Par suite le folklore lui rend hommage de manière spécifique ; ainsi à Pékin et à Tianjin il est considéré avec révérence jusqu’à nos jours comme lapin Sage.

La sonde spatiale Yutu « lapin de Jade »

 

Depuis l’Antiquité, les humains n’ont cessé de se passionner pour la lune. Le 16 décembre 2013, la Chine a lancé la sonde spatiale Chang E III et avec elle le véhicule lunaire Yutu dont l’énergie est fournie par panneaux solaires et qui effectue des explorations à la surface de la lune d’où il renvoie simultanément vers la Terre des photographies en temps réel.

 

Cet adorable « lapin de Jade » accomplissant sa mission d’exploration a transporté jusqu'à la surface de l'astre l'imaginaire idéalisé rattaché à la lune depuis des millénaires.

 

Contemplation de la lune à la mi-automne

 

La lune de la mi-automne est d’une clarté exceptionnelle.

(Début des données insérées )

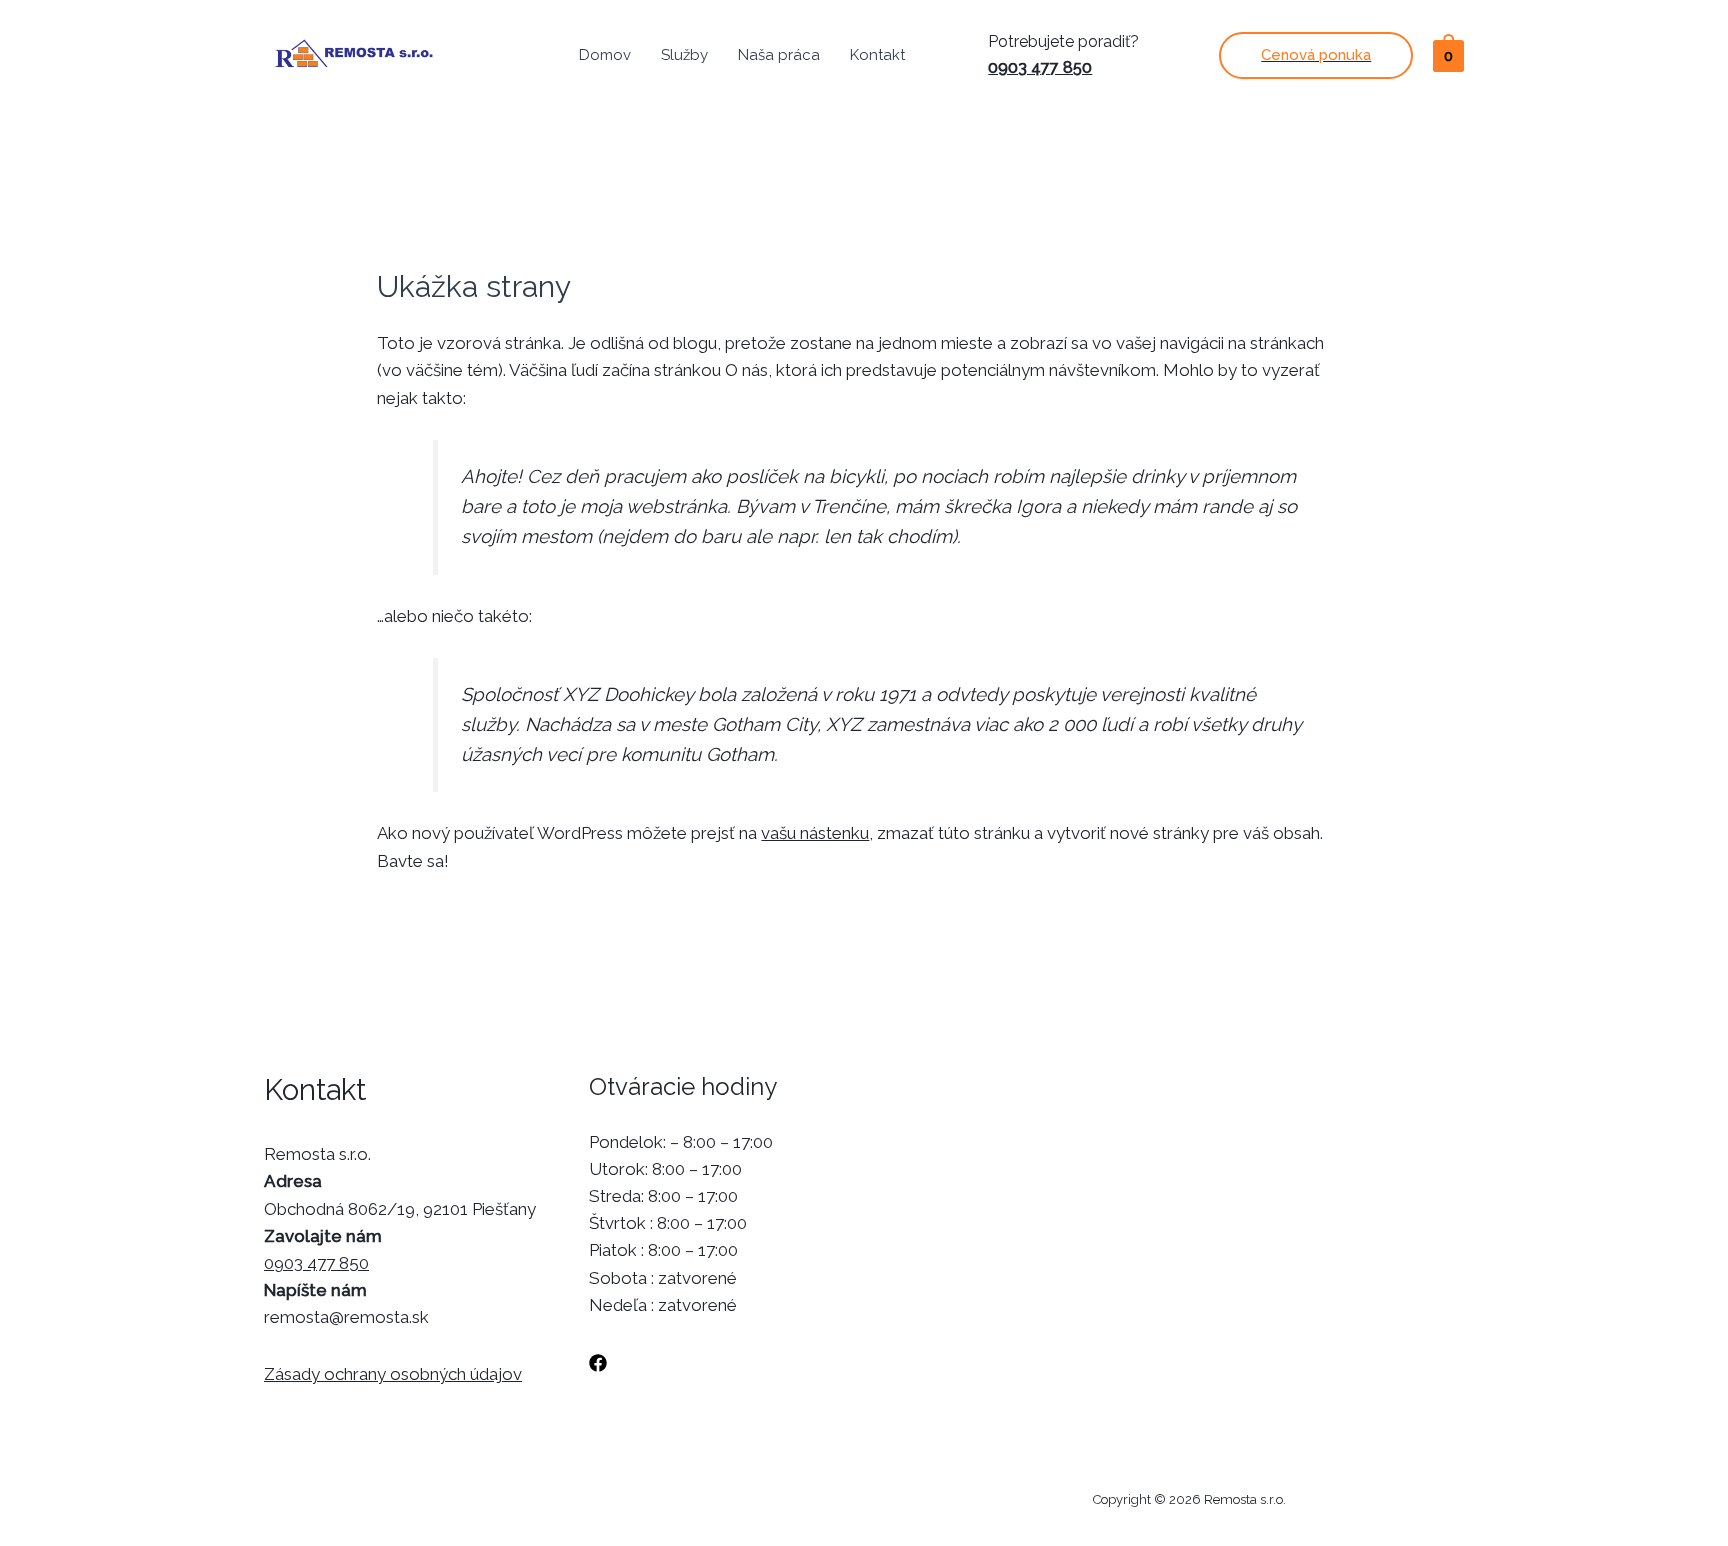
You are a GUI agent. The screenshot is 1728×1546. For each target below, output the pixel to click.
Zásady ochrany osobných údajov (393, 1374)
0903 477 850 (1040, 67)
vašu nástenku (815, 833)
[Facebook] (598, 1363)
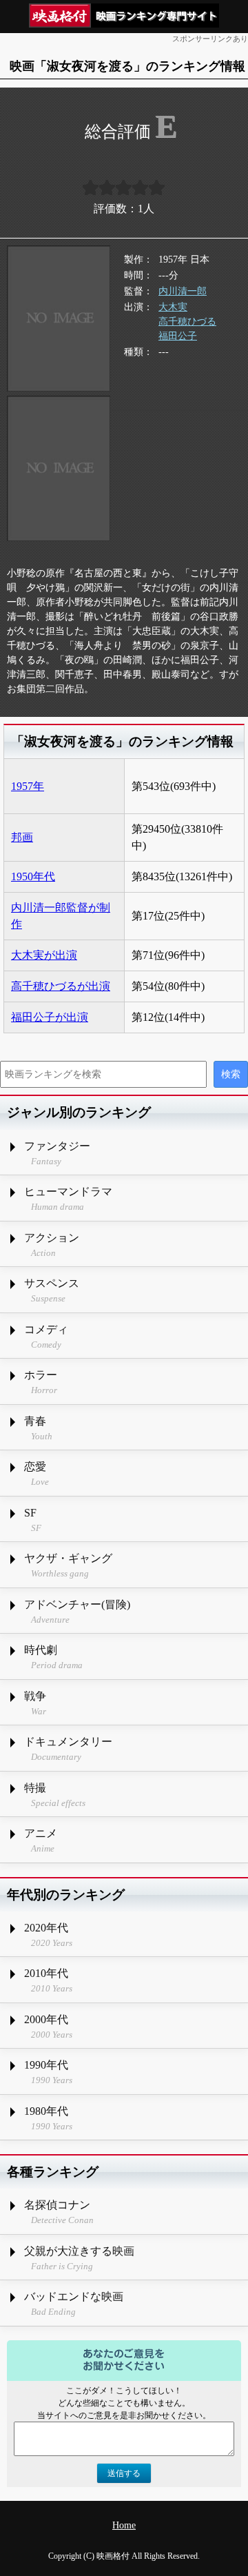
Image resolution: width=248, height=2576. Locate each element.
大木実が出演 (44, 955)
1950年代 (33, 876)
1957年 (27, 786)
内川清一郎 (182, 291)
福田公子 (177, 336)
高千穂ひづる (187, 321)
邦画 (22, 837)
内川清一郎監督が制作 (60, 916)
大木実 (172, 307)
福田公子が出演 (49, 1017)
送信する (124, 2473)
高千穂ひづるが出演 (60, 986)
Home (124, 2525)
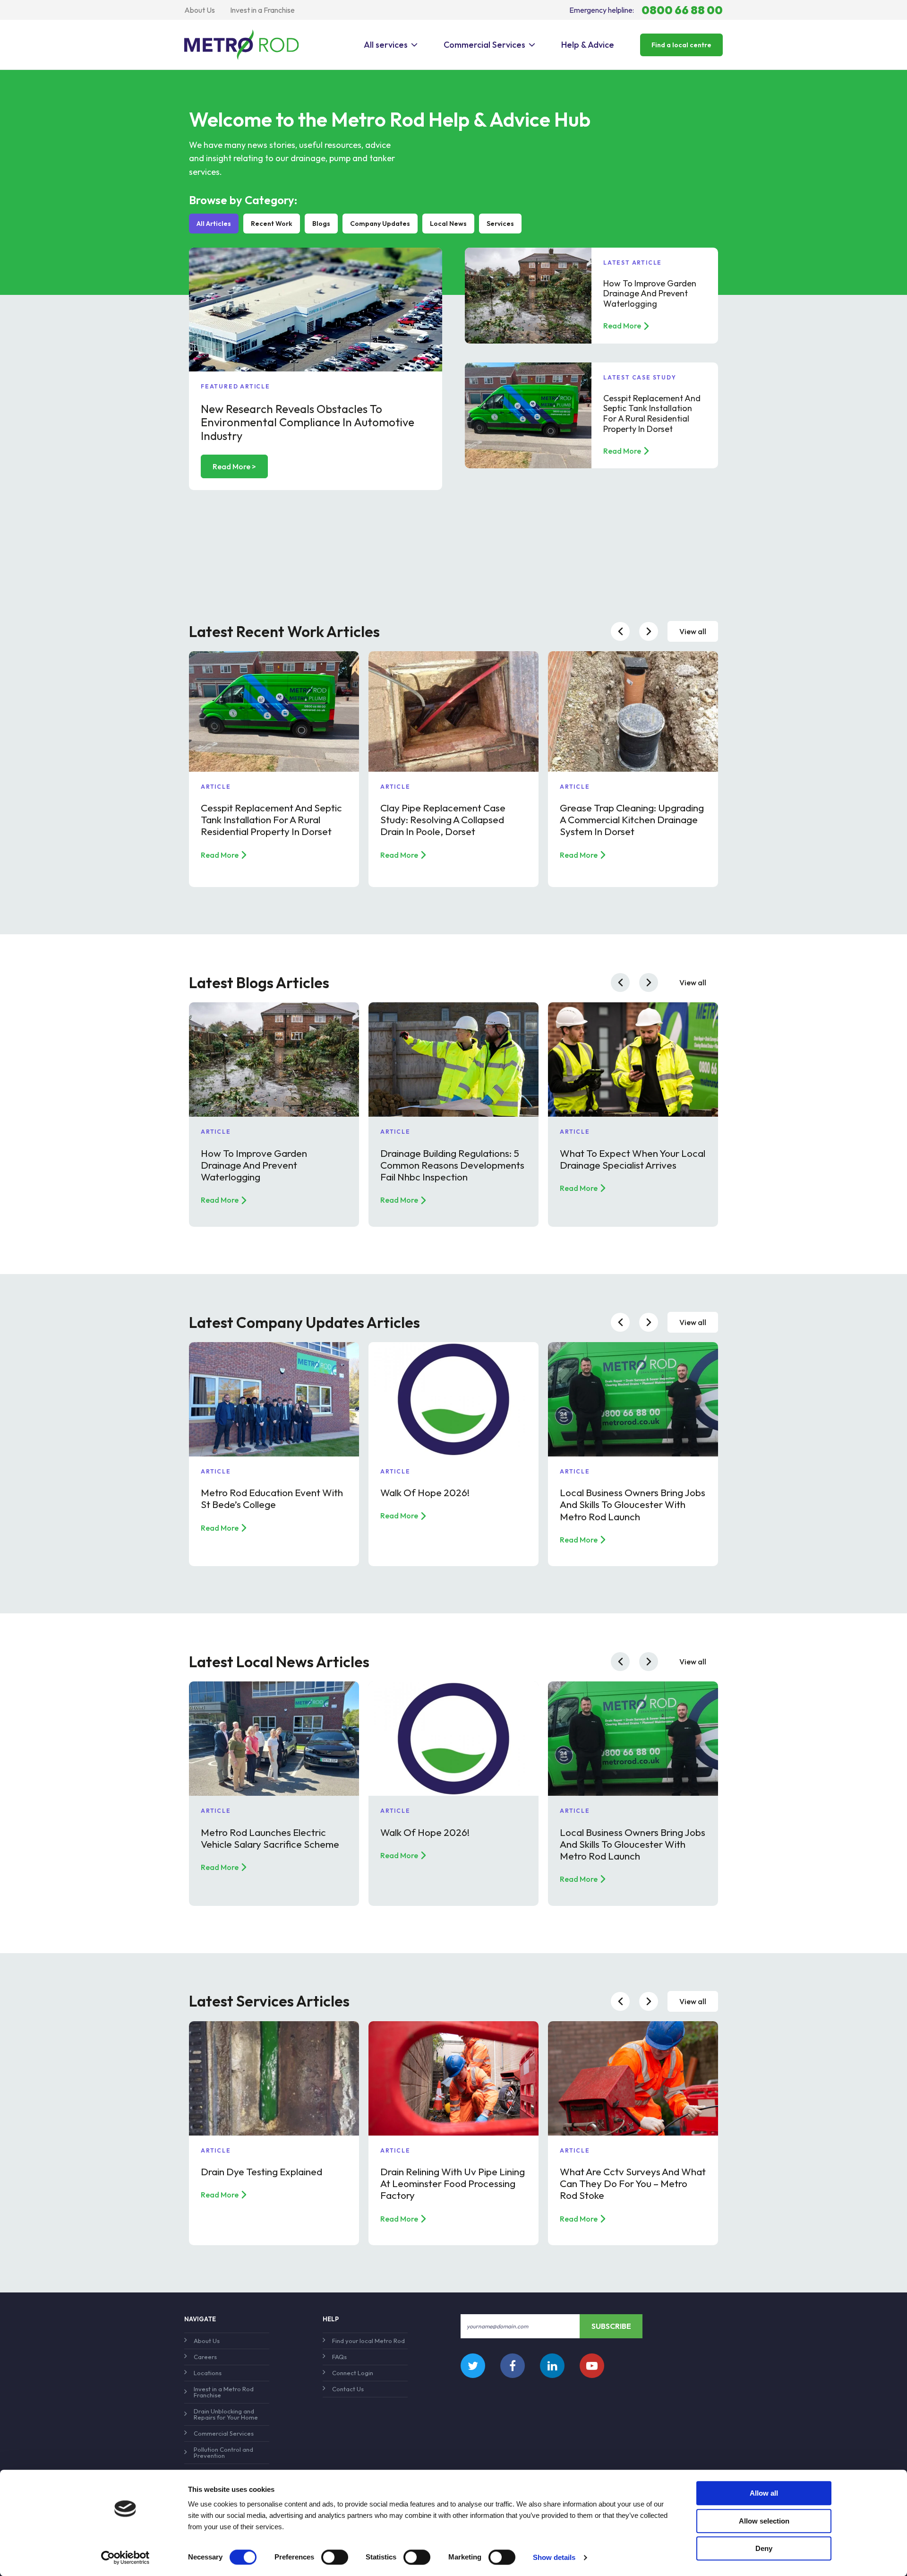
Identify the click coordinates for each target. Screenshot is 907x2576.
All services (386, 44)
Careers (205, 2357)
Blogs (321, 223)
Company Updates (380, 223)
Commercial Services (484, 44)
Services (500, 223)
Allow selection (764, 2521)
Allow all (764, 2493)
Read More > (234, 466)
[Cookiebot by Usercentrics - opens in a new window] (125, 2557)
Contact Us (348, 2389)
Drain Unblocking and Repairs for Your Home (226, 2414)
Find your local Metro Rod (368, 2340)
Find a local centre (681, 45)
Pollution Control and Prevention (223, 2452)
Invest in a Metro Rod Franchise (224, 2392)
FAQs (339, 2357)
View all (692, 631)
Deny (763, 2548)
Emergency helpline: (646, 10)
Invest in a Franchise (262, 10)
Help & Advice (587, 44)
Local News (448, 223)
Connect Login (352, 2373)
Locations (208, 2373)
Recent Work (271, 223)
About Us (199, 10)
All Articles (214, 223)
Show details (554, 2557)
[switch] (334, 2557)
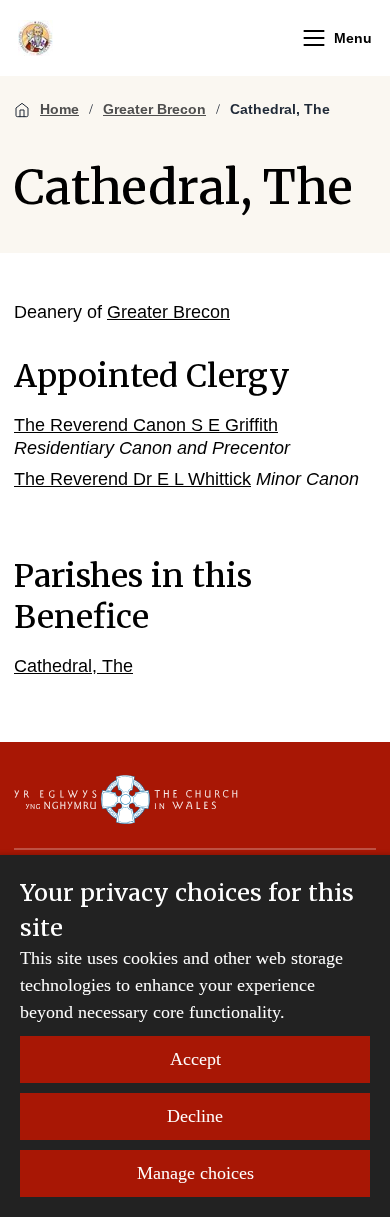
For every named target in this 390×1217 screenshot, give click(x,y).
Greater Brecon (154, 109)
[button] (314, 38)
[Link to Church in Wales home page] (126, 799)
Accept (195, 1059)
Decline (195, 1116)
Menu (353, 38)
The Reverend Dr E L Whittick (132, 479)
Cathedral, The (280, 109)
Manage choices (195, 1173)
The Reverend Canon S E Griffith (146, 425)
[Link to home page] (35, 38)
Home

À partir de la dynastie Tang, la poésie contemplative aux richesses raffinées sur la thématique de la lune est en vogue. Lettrés et hommes de bien réunis savourent de l’alcool célébrant la lune et composent des poèmes sur les aspects aux saveurs multiples de l’astre magnifique. Les gens du commun se retrouvent en famille, entre amis dans une atmosphère chaleureuse sur les hauteurs des pavillons où ils admirent la pleine blancheur immaculée.

 

Parmi les dix grands sites sacrés de contemplation de la lune, Santan Yinyue “Trois étangs empreintes de la lune” du lac de l’Ouest à Hangzhou est le plus célèbre. Au centre du lac les pagodes de pierre se reflètent dans l’eau, sous les pagodes apparaît un étang profond où se diffuse le clair de lune. La lune dans le ciel, la lune dans l’eau, la lune dans les pagodes se font mutuellement écho et composent avec la vaste étendue de la surface lacustre un tableau d’une harmonie parfaite tel un paysage d’immortels en ce monde.

 

Gâteaux de lune

 

Les fêtes chinoises et occidentales sont généralement accompagnées de plats traditionnels, ainsi les Chinois à l’occasion de la fête du Printemps mangent des raviolis, pour la fête des Lanternes ils mangent des boulettes de farine de riz, à la fête des bateaux Dragons, du riz glutineux enveloppé d’une feuille de bambou, à la fête de la Mi-automne des gâteaux de Lune, dont l’aspect externe sphérique, tendre et rempli évoque, à l’instar de la lune claire, la perfection de la plénitude.

 

À partir des Tang les gâteaux de lune prisés pour leur goût exquis se diversifient. Leur surface est souvent marquée de dictons et de motifs relatifs au clair de lune préalablement tracés sur un moule, la forme des pâtes et la composition des farces s’enrichissent. Les procédés de fabrication varient selon les endroits et les saveurs : sucré, salé, sucré-salé, épicé, les farces incluent fleurs d’osmanthe, noix, haricots, sucre candi, fruit de ginkgo, viande, sésame noir, jambon, chair de crabe. Les gâteaux de lune diffèrent avec les endroits : à la façon du Guangdong, du Jiangsu, de Pékin, de Canton, du Anhui, du Yunnan ou de Chaozhou. L’illustre poète Su Dongpo composait : « Un petit gâteau, c’est croquer la lune, croustillant moelleux et sirupeux au centre ».

 
La fête de la Mi-automne dans la poésie chinoise

 

Le « clair de lune » a été vénéré par les poètes chinois depuis l’Antiquité. La littérature classique regorge de poèmes sur le thème de la saison mi-automnale à laquelle l’auteur confie sa nostalgie du pays natal, ainsi ce vers transmis depuis des siècles : « la lune claire s’élève au-delà des mers ; à l’horizon cet instant en commun ».

 

La nuit de la mi-automne, les Chinois séparés par les quatre mers à travers le temps et par-delà l’espace contemplent la lune claire suspendue au lointain dans la vacuité. « La lune est plus claire dans le pays natal», la rondeur pleine du clair de lune qui brille pour l’éternité illustre la ronde plénitude du cœur des hommes. 

 

Comme l’exprimait magistralement le grand poète Su Shi dans Prélude à la mélodie de l’eau : « Les hommes connaissent tristesse et joie de la séparation et des retrouvailles ; la lune, l’obscurité et la clarté de la plénitude et de l’incomplétude ; il en est ainsi depuis toujours. Mais souhaitons la longévité, pour à mille lieues partager les grâces de l’astre blanc. »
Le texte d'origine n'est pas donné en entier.